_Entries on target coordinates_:
======

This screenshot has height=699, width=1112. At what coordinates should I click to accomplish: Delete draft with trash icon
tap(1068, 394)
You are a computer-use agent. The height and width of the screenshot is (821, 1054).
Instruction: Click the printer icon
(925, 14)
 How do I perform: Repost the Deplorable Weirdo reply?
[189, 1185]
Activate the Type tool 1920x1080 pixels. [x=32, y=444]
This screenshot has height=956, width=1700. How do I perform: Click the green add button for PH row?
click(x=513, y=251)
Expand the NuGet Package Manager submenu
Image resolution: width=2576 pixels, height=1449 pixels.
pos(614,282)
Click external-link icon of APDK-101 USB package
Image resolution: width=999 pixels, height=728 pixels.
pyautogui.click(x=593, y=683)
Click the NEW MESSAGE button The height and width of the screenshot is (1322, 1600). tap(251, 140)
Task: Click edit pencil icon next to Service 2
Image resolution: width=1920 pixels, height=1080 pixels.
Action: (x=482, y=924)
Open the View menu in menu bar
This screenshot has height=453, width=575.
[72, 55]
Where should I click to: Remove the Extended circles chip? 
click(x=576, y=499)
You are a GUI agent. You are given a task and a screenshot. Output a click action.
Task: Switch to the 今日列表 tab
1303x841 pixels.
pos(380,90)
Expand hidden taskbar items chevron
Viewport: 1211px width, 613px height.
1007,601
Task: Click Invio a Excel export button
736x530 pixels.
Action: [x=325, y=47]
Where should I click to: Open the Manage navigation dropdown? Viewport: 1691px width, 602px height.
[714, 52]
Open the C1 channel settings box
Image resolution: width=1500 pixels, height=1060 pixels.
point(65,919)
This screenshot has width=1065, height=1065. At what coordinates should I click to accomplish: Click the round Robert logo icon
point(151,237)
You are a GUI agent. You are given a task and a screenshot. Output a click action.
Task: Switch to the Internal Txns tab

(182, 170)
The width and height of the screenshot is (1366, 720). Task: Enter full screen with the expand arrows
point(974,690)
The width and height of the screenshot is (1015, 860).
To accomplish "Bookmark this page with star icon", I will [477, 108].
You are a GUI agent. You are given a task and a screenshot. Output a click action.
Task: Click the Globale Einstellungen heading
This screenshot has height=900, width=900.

======

Could you write out all the records above again, replacing "GUI agent" with "desktop agent" wherever it occurs and leaving everything else untouched?

_COMPLETED EXERCISE_:
This screenshot has height=699, width=1112. At what coordinates should I click to accomplish: Delete draft with trash icon
tap(1068, 394)
You are a computer-use agent. The height and width of the screenshot is (821, 1054).
Instruction: Click the printer icon
(925, 14)
 How do I perform: Repost the Deplorable Weirdo reply?
[189, 1185]
Activate the Type tool 1920x1080 pixels. [x=32, y=444]
This screenshot has height=956, width=1700. How do I perform: Click the green add button for PH row?
click(x=513, y=251)
Expand the NuGet Package Manager submenu
Image resolution: width=2576 pixels, height=1449 pixels.
pos(614,282)
Click external-link icon of APDK-101 USB package
Image resolution: width=999 pixels, height=728 pixels.
pyautogui.click(x=593, y=683)
Click the NEW MESSAGE button The height and width of the screenshot is (1322, 1600). tap(251, 140)
Task: Click edit pencil icon next to Service 2
Image resolution: width=1920 pixels, height=1080 pixels.
Action: (x=482, y=924)
Open the View menu in menu bar
This screenshot has height=453, width=575.
[72, 55]
Where should I click to: Remove the Extended circles chip? 
click(x=576, y=499)
You are a desktop agent. You are given a task and a screenshot. Output a click action.
Task: Switch to the 今日列表 tab
1303x841 pixels.
pos(380,90)
Expand hidden taskbar items chevron
Viewport: 1211px width, 613px height.
1007,601
Task: Click Invio a Excel export button
736x530 pixels.
Action: [x=325, y=47]
Where should I click to: Open the Manage navigation dropdown? Viewport: 1691px width, 602px height.
[714, 52]
Open the C1 channel settings box
Image resolution: width=1500 pixels, height=1060 pixels.
point(65,919)
This screenshot has width=1065, height=1065. At what coordinates should I click to accomplish: Click the round Robert logo icon
point(151,237)
You are a desktop agent. You are given a task and a screenshot. Output a click action.
Task: Switch to the Internal Txns tab

(182, 170)
The width and height of the screenshot is (1366, 720). Task: Enter full screen with the expand arrows
point(974,690)
The width and height of the screenshot is (1015, 860).
To accomplish "Bookmark this page with star icon", I will [477, 108].
You are a desktop agent. You are given a task and a screenshot. Output a click action.
Task: Click the Globale Einstellungen heading
This screenshot has height=900, width=900.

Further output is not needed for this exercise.